Data entries:

· · ·

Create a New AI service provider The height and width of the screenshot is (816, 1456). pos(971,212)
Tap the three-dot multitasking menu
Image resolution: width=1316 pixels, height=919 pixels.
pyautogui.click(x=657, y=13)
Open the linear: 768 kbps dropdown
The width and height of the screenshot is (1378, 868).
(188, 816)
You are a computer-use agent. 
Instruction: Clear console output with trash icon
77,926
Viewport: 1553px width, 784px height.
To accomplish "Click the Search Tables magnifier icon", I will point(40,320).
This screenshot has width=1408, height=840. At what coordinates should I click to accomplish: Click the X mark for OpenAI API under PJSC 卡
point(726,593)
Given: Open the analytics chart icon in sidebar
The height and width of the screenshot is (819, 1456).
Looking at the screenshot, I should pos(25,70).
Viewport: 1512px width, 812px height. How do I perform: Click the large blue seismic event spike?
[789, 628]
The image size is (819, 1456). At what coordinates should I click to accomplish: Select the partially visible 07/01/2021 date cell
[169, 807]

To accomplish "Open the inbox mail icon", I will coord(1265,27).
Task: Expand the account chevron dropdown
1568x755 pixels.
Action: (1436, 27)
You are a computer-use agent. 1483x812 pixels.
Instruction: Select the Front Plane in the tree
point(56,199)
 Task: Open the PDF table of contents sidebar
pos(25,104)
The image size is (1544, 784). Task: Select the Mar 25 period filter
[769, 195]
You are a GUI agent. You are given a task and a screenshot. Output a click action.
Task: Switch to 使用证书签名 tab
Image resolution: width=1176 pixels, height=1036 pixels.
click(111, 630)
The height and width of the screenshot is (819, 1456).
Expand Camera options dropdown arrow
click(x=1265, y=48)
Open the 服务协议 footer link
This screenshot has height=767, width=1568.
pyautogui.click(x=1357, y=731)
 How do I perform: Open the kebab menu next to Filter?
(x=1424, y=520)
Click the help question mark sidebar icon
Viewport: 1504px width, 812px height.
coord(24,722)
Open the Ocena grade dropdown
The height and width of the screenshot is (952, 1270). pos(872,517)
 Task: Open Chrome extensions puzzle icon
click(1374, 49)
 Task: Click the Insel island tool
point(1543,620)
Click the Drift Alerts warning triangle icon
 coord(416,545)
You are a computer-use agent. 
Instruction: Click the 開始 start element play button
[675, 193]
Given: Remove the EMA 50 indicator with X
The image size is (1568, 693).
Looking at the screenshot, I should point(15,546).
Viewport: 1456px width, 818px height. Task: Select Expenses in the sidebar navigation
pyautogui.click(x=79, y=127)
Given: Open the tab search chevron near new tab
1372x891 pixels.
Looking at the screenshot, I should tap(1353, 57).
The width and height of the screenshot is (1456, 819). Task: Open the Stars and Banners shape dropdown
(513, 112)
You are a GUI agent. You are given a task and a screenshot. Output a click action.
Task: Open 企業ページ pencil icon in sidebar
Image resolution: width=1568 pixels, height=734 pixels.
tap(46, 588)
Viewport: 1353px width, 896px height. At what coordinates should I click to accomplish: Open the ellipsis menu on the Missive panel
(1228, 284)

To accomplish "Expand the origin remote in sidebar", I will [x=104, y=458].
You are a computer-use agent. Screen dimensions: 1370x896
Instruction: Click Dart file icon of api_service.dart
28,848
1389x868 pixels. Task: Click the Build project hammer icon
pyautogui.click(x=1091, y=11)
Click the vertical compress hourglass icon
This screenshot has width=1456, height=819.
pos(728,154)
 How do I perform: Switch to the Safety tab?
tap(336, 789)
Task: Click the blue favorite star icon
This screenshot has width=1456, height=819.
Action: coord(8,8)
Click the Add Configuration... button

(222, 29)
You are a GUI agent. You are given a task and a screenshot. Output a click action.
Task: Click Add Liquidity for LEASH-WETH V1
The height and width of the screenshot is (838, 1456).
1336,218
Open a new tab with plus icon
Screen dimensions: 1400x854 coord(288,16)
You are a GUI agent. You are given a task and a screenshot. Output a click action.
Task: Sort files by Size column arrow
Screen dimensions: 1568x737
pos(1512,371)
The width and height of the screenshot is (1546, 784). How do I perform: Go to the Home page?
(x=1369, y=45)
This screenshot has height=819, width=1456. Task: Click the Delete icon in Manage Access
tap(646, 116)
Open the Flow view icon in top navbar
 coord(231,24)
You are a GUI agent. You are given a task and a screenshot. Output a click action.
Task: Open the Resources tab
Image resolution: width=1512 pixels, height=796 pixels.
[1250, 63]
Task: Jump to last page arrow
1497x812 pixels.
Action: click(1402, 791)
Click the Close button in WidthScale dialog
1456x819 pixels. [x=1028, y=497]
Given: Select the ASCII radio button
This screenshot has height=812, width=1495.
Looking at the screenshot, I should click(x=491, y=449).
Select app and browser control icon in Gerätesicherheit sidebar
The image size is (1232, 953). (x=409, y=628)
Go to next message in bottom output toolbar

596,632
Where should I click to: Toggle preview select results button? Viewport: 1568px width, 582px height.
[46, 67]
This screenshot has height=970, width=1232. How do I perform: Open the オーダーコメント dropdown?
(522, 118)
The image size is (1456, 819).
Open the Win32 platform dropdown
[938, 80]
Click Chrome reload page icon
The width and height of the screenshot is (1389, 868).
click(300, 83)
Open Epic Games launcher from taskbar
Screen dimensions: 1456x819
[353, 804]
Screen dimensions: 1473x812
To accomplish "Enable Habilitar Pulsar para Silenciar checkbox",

· · ·

### Exercise requirements
Output each line of the records above exactly, beginning at the first, and stop once the line containing "Tap the three-dot multitasking menu" has been output.

### Solution for this task
Create a New AI service provider The height and width of the screenshot is (816, 1456). pos(971,212)
Tap the three-dot multitasking menu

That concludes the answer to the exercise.